Top of Available records

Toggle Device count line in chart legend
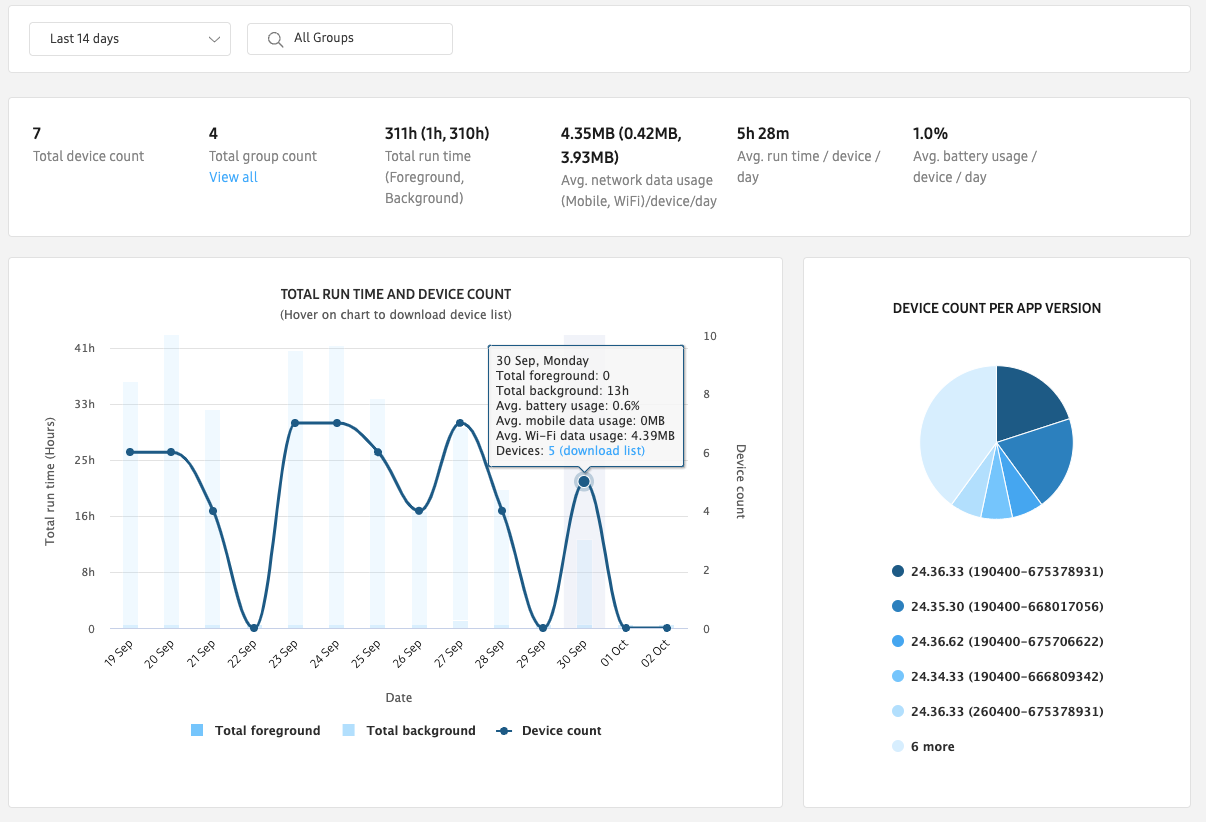Viewport: 1206px width, 822px height. (x=549, y=731)
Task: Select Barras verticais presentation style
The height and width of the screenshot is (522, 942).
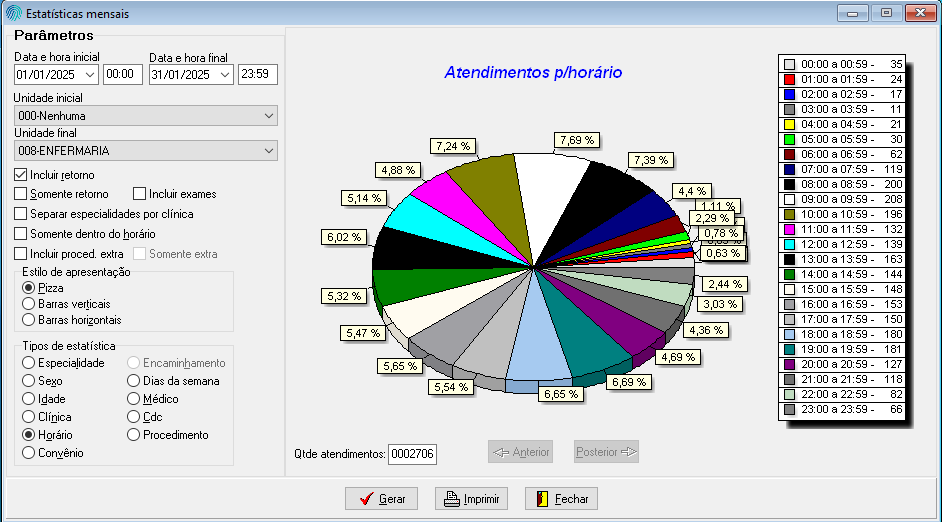Action: [x=29, y=303]
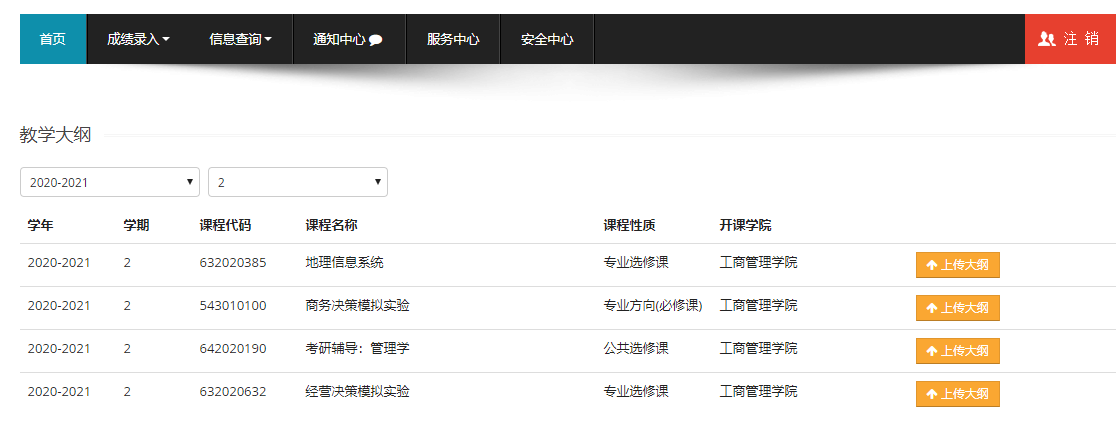Viewport: 1116px width, 439px height.
Task: Go to the 首页 tab
Action: [x=53, y=40]
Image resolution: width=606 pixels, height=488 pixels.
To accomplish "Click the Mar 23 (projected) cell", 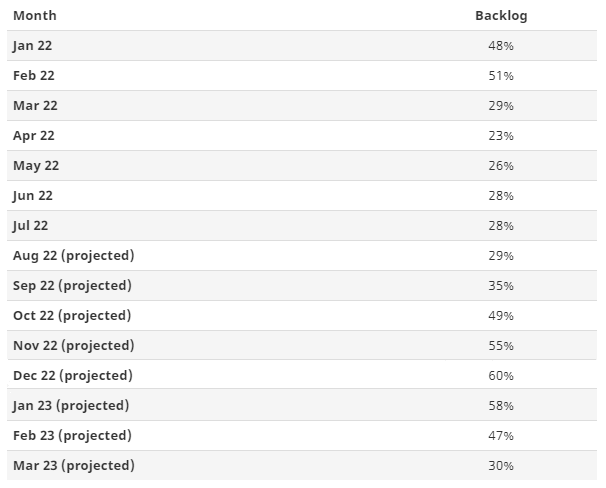I will coord(73,466).
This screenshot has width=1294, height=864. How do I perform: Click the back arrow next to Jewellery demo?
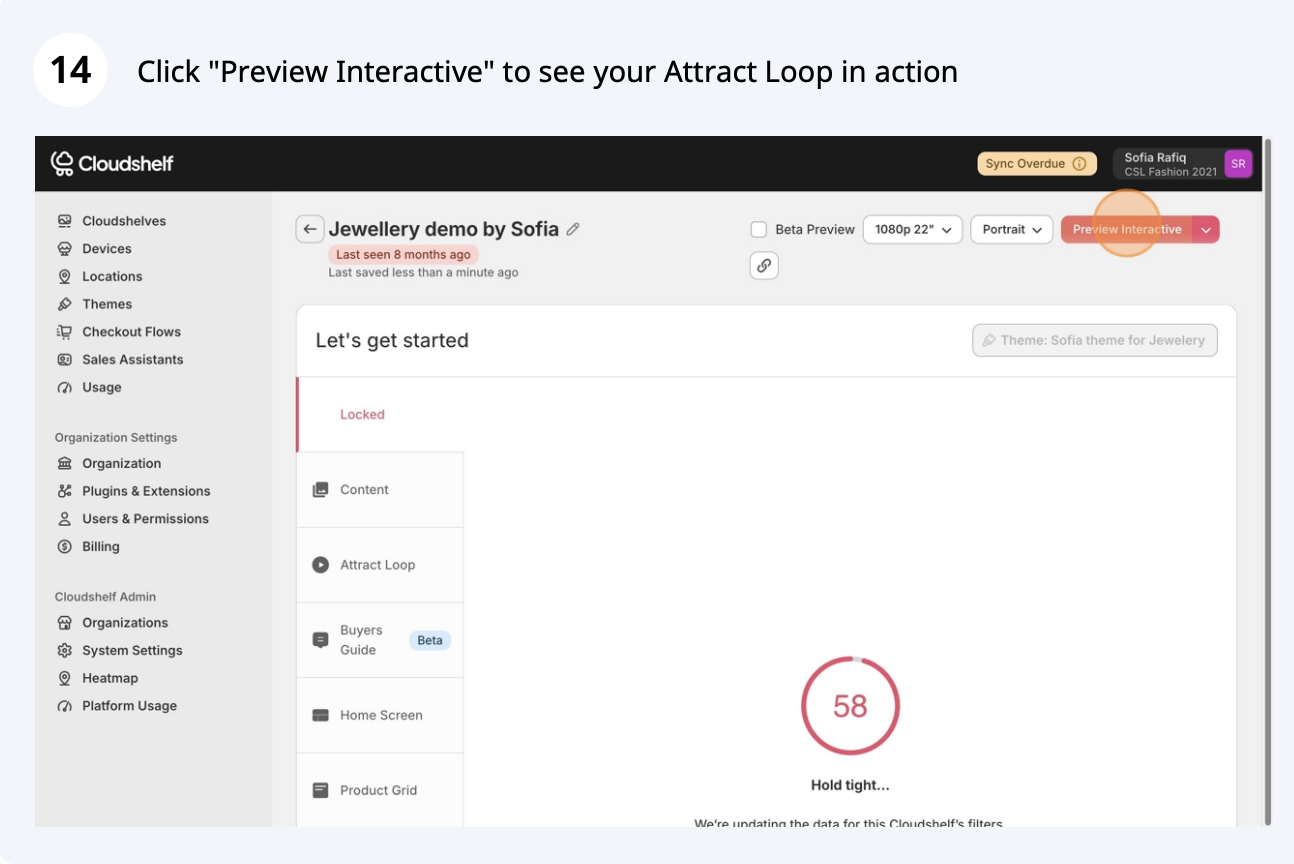pos(309,229)
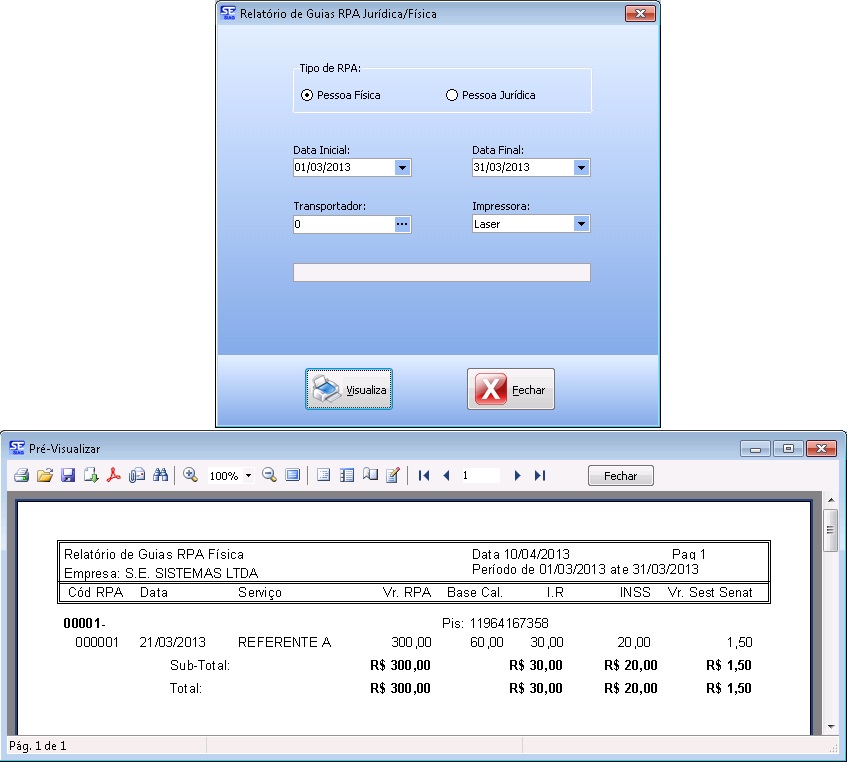Click Fechar button in the RPA dialog
The image size is (848, 762).
[511, 390]
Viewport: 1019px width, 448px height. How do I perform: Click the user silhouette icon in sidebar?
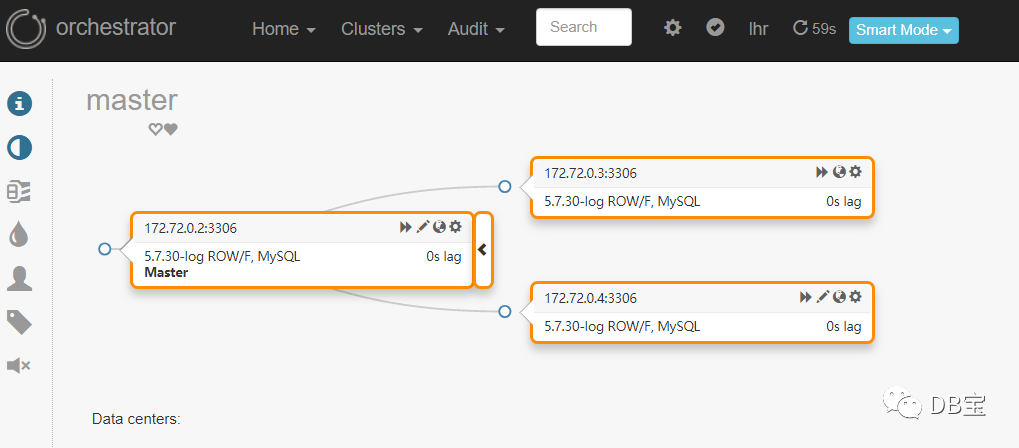tap(19, 278)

Bottom of Available records

> _Problem to work on_: Leaving every picture out, please copy exactly the lines from the one holding "This screenshot has" through the last line of the listing, both ends included.

> _Result for this task_:
This screenshot has width=1294, height=864. How do I perform: Click the back arrow next to Jewellery demo?
pos(309,229)
Click Fechar button in the RPA dialog
The image size is (848, 762).
[511, 390]
Viewport: 1019px width, 448px height. How do I perform: Click the user silhouette icon in sidebar?
tap(19, 278)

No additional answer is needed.